◆ **What the task requires**: Beginning with the first line, copy out each line of the material until the line containing "Given: Open the Med Ball Thruster thumbnail" has been copied as well.

|---|

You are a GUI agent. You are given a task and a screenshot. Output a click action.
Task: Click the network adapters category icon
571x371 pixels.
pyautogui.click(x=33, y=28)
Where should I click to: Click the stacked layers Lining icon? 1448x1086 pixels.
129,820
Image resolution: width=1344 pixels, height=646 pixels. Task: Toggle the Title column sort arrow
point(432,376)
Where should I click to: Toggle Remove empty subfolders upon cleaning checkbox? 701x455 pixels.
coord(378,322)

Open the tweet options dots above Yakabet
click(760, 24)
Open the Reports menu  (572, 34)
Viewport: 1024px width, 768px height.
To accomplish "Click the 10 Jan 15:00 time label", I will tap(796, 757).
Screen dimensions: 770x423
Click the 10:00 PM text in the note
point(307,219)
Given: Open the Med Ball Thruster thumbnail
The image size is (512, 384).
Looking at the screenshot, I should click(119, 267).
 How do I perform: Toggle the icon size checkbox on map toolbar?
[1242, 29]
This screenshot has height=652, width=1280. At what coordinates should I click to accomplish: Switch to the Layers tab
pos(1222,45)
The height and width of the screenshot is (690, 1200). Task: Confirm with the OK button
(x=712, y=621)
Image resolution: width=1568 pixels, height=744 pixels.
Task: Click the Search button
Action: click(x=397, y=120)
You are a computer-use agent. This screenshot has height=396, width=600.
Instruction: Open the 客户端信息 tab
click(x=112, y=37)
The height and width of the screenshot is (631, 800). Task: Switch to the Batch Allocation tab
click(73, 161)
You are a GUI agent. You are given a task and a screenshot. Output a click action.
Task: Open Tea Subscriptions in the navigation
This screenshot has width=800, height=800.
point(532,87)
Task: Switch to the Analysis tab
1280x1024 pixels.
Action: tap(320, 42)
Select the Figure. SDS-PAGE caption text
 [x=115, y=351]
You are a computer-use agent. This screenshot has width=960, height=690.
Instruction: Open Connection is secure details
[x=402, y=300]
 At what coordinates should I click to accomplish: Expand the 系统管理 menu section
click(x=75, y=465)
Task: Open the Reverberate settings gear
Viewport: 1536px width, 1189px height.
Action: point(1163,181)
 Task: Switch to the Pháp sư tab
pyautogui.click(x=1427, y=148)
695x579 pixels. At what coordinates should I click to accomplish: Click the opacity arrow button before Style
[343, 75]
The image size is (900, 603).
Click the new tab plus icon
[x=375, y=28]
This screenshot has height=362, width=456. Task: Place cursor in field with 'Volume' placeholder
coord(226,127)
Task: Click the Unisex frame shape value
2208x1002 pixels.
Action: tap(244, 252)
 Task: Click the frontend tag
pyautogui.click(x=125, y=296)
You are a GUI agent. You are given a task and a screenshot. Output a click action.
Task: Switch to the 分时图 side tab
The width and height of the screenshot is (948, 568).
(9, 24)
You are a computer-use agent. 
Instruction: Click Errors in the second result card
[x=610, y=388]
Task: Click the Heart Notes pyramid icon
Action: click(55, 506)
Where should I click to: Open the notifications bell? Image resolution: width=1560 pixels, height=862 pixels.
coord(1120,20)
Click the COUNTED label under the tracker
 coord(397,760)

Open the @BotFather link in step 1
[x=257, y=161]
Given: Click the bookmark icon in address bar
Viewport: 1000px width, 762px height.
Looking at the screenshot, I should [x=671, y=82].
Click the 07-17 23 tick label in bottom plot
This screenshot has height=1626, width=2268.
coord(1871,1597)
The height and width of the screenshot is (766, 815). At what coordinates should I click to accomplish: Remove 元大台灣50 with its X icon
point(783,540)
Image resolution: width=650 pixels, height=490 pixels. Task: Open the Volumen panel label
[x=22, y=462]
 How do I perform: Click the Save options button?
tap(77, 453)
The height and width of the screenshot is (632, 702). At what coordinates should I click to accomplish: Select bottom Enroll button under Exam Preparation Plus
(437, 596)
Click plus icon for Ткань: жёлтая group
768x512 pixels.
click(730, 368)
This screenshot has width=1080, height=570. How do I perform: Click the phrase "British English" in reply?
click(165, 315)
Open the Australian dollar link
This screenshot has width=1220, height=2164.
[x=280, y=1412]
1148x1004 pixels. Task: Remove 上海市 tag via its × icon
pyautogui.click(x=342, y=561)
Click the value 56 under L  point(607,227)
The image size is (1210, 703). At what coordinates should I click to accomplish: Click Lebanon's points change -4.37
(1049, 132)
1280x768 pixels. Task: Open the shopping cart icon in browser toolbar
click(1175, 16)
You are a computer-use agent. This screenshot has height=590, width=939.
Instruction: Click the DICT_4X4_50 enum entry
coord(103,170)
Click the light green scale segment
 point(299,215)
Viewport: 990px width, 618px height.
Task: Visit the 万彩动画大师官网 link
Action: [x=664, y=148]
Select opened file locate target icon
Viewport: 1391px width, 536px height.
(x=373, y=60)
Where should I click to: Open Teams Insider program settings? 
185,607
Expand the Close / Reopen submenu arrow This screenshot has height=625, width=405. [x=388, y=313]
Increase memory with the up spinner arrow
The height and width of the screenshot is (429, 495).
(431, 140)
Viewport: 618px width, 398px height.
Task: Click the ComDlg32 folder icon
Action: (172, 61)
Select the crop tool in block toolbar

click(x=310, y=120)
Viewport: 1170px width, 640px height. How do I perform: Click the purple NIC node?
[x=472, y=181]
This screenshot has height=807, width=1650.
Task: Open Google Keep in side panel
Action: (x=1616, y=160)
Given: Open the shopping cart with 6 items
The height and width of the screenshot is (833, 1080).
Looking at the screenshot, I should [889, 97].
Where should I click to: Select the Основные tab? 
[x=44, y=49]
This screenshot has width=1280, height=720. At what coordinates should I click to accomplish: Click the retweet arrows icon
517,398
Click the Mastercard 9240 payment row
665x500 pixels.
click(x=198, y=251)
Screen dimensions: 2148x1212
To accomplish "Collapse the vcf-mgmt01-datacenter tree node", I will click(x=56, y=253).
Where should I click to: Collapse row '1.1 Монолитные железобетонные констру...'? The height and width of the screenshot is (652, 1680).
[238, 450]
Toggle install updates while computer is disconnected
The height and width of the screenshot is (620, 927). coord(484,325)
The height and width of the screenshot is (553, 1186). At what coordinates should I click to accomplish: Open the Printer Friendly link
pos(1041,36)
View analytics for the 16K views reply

|---|

◆ **Answer box**:
You are a GUI agent. You are given a task and a screenshot. Output a click action.
Task: Click the network adapters category icon
571x371 pixels.
pyautogui.click(x=33, y=28)
Where should I click to: Click the stacked layers Lining icon? 1448x1086 pixels.
129,820
Image resolution: width=1344 pixels, height=646 pixels. Task: Toggle the Title column sort arrow
point(432,376)
Where should I click to: Toggle Remove empty subfolders upon cleaning checkbox? 701x455 pixels.
coord(378,322)

Open the tweet options dots above Yakabet
click(760, 24)
Open the Reports menu  (572, 34)
Viewport: 1024px width, 768px height.
To accomplish "Click the 10 Jan 15:00 time label", I will tap(796, 757).
Screen dimensions: 770x423
Click the 10:00 PM text in the note
point(307,219)
Given: Open the Med Ball Thruster thumbnail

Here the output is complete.